Suara lonceng yang ada di atas pintu masuk café berbunyi ketika ada seorang pelanggan baru yang baru memasuki café tersebut. Sea yang sedang berdiri di belakang meja kasir, langsung mengalihkan pandangannya kearah pintu. Disana ada seorang wanita paruh baya yang masih terlihat cantik di usianya yang mungkin diperkirakan Sea sekitar 40 tahunan sedang berjalan kearah meja kasir tempat Sea berada.
“Selamat malam. Ada yang bisa saya bantu?”
Wanita itu tersenyum ramah. “Saya mau pesan hot chocolate satu, sama ice latte satu ya. Take away.” kata wanita itu lembut.
Sea mengangguk mengiyakan. Kemudian segera mencatat pesanan pembeli kedalam sebuah komputer yang ada dihadapannya.
“Total semuanya lima puluh ribu.” Sea menyerahkan struck yang diprintnya kepada pembeli. Wanita paruh baya itu menerima struck pemberian Sea, dan segera mengeluarkan satu lembar mata uang lima puluh ribuan dari dalam dompet dan menyerahkannya kembali kepada Sea.
Sea menerimanya dengan sebuah senyuman. “Terima kasih. Mohon ditunggu sebentar.”
Sea segera berbalik menuju mesin kopi yang ada di belakangnya untuk menyiapkan pesanan. Gadis itu menyiapkannya dengan telaten dan hati-hati. Setelah dirasa satu cup hot chocolate dan satu cup ice latte sudah selesai dibuatnya, Sea segera mengambil kantong plastik dan memasukkan kedua cup minuman itu kedalamnya. Tidak lupa Sea menambahkan dua buah sedotan sebagai pelengkap.
“Ini Bu.” Sea mengulurkan kantong plastik itu dengan sopan.
“Terima kasih yaa nak.” Wanita itu tersenyum lebar kearah Sea.
“Sama-sama.”
Wanita paruh baya itu membalikkan badannya, dan kemudian berjalan menjauhi Sea dengan menenteng satu kantong plastik di tangan kirinya. Sea terus memperhatikan kepergian wanita paruh baya itu. Sampai akhirnya punggung wanita itu menghilang dari balik pintu café, berbaur dengan gelapnya langit malam.
Sea kembali memfokuskan kegiatannya. Mulai mengambil buku catatan penghasilan yang di peroleh café malam ini. Hari ini memang Sea yang bertugas untuk menjaga dibalik mesin kasir.
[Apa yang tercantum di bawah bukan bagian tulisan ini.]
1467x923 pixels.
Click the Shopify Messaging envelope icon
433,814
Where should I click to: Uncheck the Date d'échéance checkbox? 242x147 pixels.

Sehingga dirinya juga harus bertanggung jawab untuk laporan keuangan pendapatan yang memang selalu dikerjakan setiap harinya untuk dilaporkan keesokan harinya pada pemilik café.
“Sea?”
Panggilan singkat itu membuat Sea menghentikan kegiatannya, dan menatap pada seorang gadis cantik seumuran dirinya yang tengah berdiri dihadapan Sea sambil kedua tangannya bertumpu pada meja kasir.
“Kenapa Raina?”
“Jadwal libur kamu minggu depan kapan Sea?” tanya gadis yang dipanggil Raina itu, yang tak lain adalah teman Sea yang juga bekerja di café itu.
Sea terdiam sesaat. Matanya menerawang. Mencoba mengingat-ingat kapan jatahnya libur dalam minggu ini. “Kayaknya jumat deh Ra. Emangnya kenapa?”
Raina menatap Sea begitu dalam, seakan ingin mengatakan sesuatu yang begitu penting pada Sea. Namun sepertinya niat itu ia urungkan karena lagi-lagi Raina merasa sungkan jika harus mengatakan maksudnya.
“Ra, kok diem? Kenapa? Ada perlu?” tanya Sea sekali lagi saat melihat temannya itu tak kunjung mengatakan apa tujuan dirinya menanyakan perihal jadwal libur Sea.
Raina menghembuskan nafasnya pelan, kemudian mulai mengungkapkan maksud dan tujuannya. “Gini Sea, aku mau minta tolong sama kamu lagi. Bisa gak kalau jadwal libur kamu jumat minggu depan aku ambil lagi?” tanya Raina hati-hati.
Sea mengernyitkan dahinya. “Kenapa Ra? Ada kegiatan mendadak lagi?” tanya Sea.